The 2010 spring and early summer at McFadden Ranch were unusually cool, and as a result, very enjoyable. During the 2009-2010 rainy season we received a total of 17 wonderful inches of rain, finally leaching the soil of accumulated salts from evaporated irrigation water. However, the cooler weather also adversely affected portions of our organic crop production and harvest. Boysenberries were hit particularly hard, resulting in less than half of last year's production. In addition, tomatoes and corn planted in the early spring were extremely slow to mature.
One overwhelming benefit of the wet and gentle weather was the phenomenal success experienced by our local bird population in raising their young. Adult House Finches, Lesser American Gold Finches, California Towhees, Spotted Towhees, Scrub Jays, Hooded Orioles, House Wrens and many other species all seemed to have fledglings in tow, with the youngsters begging non-stop for food that they did not want to make the effort to pick up for themselves (sound familiar?). The McFadden Ranch also enjoyed the addition of several baby geese and a brood of new chickens to the resident Ranch population.
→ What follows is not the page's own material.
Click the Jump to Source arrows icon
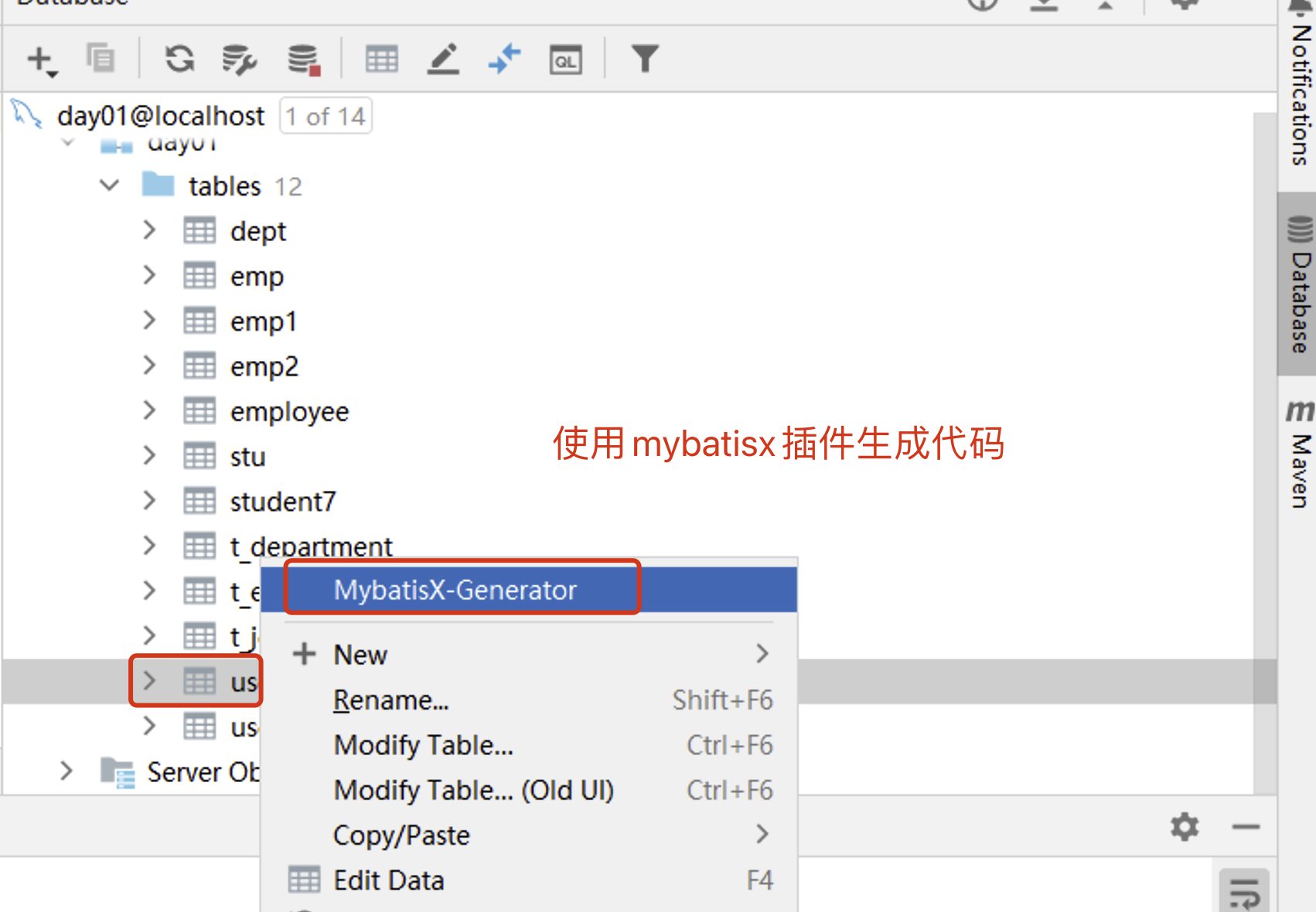1316x912 pixels. click(x=505, y=60)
Now fall has arrived and seasonal changes are again taking place. Pumpkins are on display, ornamental gourds decorate our walkways, and the leaves on the mulberry trees are just beginning to turn. Night-time temperatures have dropped to the low 40's and special fall harvests are taking shape. This is the time of year when persimmons turn bright orange, when pomegranates yield their ruby red juice, and when aromatic pink guavas are ready to pick. All of these luscious fruits provide us with the base for wonderful holiday delights in the form of their own jams and jellies. Have you ever tried pomegranate jelly on your turkey?
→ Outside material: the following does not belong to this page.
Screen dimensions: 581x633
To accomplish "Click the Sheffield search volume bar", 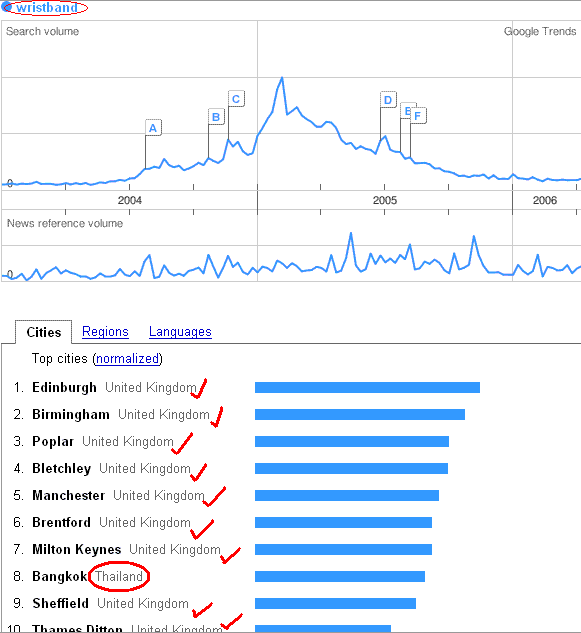I will click(336, 604).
With winter knocking on our door we watch as the Ranch goes into a period of rest and renewal. Months before the first spring planting, each future garden row is hand turned with rich organic nutrients from our own goat pen, and each rain shower helps the soil to gradually absorb the much needed enrichment. In the chicken pens the hens now lay fewer eggs as the sunlight wanes, and we do not add artificial light to stimulate their production or to interfere with the natural process. They need their time of rest and rejuvenation, as do many small business owners.
It is during this time that we reflect and ponder the upcoming choices before us. As an example of choices, in our production we use old-fashioned jars that are American-made. The jars cost more than jars produced overseas but we have a firm conviction to pack our products in the same type of jars that our parents and grandparents used, while also supporting American-made products and American jobs. It is through these choices, combined with out goal of providing education on organic production, that we demonstrate our heritage by growing our own ingredients and by canning small batches of delicious jams, jellies, chutneys, and by hand.
A family's heritage and the family's desire to follow time-honored principles and convictions do not always "dove-tail" with increasingly strict governmental regulations, fees, and license requirements. Therefore, we respectfully request your response to a few insightful questions concerning your own convictions and shopping requirements. Does it matter to you where the materials in your products come from? Do you read the "country of origin" labels when shopping? Are you aware when you are and are not buying products that are made in this country?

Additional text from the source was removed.